Work item: Look for "Blue" in the records and copy every line that has it.

Input data:
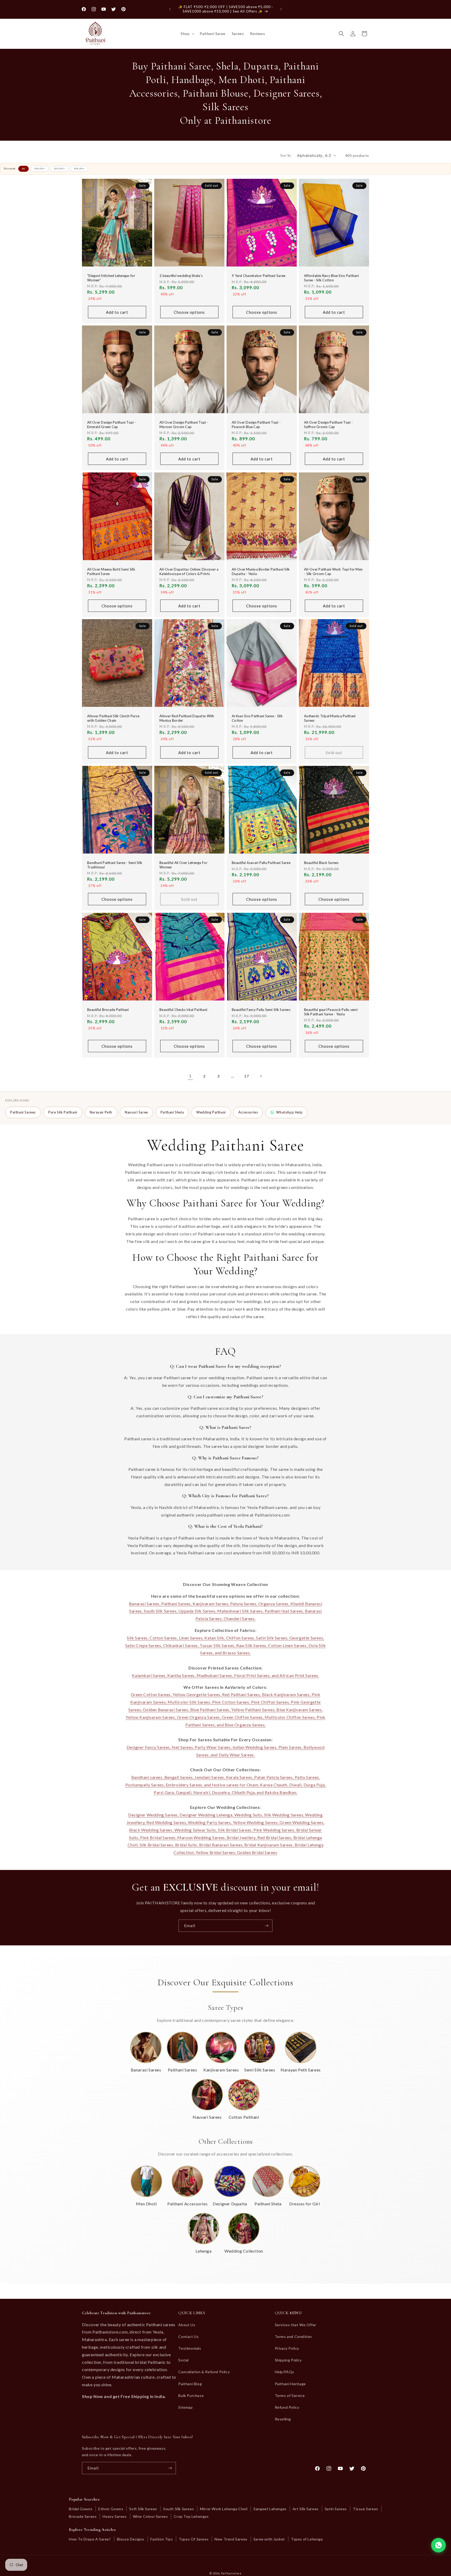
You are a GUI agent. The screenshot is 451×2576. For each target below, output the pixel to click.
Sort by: (286, 155)
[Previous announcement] (170, 9)
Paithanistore (231, 2573)
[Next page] (260, 1076)
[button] (187, 33)
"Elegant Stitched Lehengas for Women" (111, 278)
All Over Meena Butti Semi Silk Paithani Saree (111, 571)
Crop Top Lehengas (191, 2516)
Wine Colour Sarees (150, 2516)
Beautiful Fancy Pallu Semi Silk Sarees (261, 1010)
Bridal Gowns (80, 2509)
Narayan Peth (101, 1112)
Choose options (189, 312)
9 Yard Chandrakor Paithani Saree (258, 276)
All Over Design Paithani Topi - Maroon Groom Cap (183, 425)
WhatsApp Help (289, 1112)
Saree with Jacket (269, 2539)
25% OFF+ (59, 168)
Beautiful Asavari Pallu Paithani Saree (261, 863)
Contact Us (188, 2336)
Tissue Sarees (365, 2509)
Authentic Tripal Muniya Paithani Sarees (329, 718)
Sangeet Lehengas (270, 2509)
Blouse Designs (130, 2539)
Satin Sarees (336, 2509)
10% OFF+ (39, 168)
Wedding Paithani (211, 1112)
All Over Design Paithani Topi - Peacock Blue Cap (256, 425)
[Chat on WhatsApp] (438, 2545)
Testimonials (189, 2348)
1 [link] (190, 1075)
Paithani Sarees (23, 1112)
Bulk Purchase (191, 2395)
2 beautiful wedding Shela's (181, 276)
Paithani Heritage (290, 2384)
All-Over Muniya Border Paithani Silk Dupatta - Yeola (261, 571)
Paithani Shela (172, 1112)
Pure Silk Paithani (62, 1112)
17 (246, 1076)
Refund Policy (287, 2407)
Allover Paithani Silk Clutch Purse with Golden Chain (113, 718)
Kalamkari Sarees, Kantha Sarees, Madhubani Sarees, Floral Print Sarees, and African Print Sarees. (225, 1675)
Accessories (248, 1112)
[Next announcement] (281, 9)
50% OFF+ (79, 168)
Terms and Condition (293, 2336)
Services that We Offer (295, 2325)
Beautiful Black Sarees (321, 863)
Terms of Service (290, 2395)
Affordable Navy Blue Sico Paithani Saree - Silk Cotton (331, 278)
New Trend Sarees (231, 2539)
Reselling (283, 2419)
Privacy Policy (287, 2348)
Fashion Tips (161, 2539)
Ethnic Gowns (110, 2509)
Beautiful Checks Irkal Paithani (183, 1010)
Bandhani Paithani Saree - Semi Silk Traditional (114, 865)
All (23, 168)
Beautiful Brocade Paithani (108, 1010)
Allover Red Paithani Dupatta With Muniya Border (186, 718)
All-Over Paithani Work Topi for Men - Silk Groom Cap (333, 571)
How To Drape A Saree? (90, 2539)
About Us (186, 2325)
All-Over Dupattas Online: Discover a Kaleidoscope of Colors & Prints (188, 571)
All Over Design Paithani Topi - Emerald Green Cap (111, 425)
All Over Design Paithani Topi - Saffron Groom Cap (328, 425)
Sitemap (185, 2407)
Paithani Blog (190, 2384)
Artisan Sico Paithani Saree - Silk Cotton (257, 718)
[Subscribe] (266, 1926)
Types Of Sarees (194, 2539)
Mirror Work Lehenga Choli (223, 2509)
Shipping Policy (288, 2360)
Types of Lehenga (307, 2539)
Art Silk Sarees (306, 2509)
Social (183, 2360)
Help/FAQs (284, 2372)
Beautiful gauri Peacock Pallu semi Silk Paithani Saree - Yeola (331, 1012)
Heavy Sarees (115, 2516)
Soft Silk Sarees (143, 2509)
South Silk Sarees (178, 2509)
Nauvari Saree (136, 1112)
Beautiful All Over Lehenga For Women (183, 865)
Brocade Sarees (83, 2516)
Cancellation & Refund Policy (204, 2372)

Answer for the task:
All Over Design Paithani Topi - Peacock Blue Cap (256, 425)
Affordable Navy Blue Sico Paithani Saree - Silk Cotton (331, 278)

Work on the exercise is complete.